* [Exercise goal]:
The answer is every line of the records that holds the word "computer", copied in full.
┄┄┄┄┄┄┄┄┄┄┄┄┄┄┄┄┄┄┄┄
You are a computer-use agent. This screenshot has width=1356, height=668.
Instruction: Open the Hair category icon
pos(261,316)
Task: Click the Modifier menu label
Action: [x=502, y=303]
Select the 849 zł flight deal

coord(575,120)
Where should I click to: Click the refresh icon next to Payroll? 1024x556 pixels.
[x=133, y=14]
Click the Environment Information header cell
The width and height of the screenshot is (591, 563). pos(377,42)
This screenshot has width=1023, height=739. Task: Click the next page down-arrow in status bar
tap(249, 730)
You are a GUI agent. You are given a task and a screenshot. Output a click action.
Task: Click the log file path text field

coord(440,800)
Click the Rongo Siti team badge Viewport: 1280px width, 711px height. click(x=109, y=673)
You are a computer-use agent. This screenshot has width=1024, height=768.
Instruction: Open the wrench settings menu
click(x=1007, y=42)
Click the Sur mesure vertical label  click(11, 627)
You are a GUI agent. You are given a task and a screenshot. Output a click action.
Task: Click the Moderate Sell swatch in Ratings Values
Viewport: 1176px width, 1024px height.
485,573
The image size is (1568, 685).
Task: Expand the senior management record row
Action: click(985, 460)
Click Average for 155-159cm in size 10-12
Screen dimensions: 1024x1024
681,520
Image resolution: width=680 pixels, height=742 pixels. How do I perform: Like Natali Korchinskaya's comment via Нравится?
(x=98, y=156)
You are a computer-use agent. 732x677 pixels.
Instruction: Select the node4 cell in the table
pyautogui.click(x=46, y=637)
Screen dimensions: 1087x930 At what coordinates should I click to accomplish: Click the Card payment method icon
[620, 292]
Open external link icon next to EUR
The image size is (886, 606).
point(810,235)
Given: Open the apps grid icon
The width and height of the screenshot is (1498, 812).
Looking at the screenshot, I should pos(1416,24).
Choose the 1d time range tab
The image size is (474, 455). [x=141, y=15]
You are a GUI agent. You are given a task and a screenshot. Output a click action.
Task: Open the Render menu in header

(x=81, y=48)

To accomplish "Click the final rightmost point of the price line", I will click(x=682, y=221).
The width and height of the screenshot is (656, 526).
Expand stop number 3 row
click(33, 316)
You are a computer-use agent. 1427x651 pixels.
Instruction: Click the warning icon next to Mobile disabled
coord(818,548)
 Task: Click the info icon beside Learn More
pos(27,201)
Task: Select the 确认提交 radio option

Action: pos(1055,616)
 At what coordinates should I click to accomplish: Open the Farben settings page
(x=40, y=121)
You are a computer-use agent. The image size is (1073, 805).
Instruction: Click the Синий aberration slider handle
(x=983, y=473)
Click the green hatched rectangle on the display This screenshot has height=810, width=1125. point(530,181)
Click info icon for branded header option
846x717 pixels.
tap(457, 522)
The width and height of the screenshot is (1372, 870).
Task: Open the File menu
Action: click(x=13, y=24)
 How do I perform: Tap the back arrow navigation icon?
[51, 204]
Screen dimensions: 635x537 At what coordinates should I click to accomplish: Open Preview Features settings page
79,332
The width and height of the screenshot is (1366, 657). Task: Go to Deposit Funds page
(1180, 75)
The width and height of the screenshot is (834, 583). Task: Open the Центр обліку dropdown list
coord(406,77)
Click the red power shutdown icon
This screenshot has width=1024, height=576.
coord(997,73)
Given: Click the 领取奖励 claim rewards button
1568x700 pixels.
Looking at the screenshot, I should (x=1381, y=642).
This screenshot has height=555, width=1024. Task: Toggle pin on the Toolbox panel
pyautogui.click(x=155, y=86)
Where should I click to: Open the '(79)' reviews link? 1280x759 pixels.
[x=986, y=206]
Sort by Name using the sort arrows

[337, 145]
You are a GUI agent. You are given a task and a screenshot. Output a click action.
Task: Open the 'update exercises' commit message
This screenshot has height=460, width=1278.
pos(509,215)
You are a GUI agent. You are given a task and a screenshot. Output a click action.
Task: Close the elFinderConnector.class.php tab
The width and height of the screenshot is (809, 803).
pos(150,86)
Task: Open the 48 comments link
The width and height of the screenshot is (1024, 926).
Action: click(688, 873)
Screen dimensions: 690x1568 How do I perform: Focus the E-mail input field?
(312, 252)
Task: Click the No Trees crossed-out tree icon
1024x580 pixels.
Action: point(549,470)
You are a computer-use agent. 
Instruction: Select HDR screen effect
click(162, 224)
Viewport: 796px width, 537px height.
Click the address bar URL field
┄┄┄┄┄┄┄┄┄┄┄┄┄┄┄┄┄┄┄┄
* [Written reply]:
You are a computer-use agent. This screenshot has width=1356, height=668.
You are a computer-use agent. This screenshot has width=1024, height=768.
You are a computer-use agent. 732x677 pixels.
You are a computer-use agent. 1427x651 pixels.
You are a computer-use agent. The image size is (1073, 805).
You are a computer-use agent. 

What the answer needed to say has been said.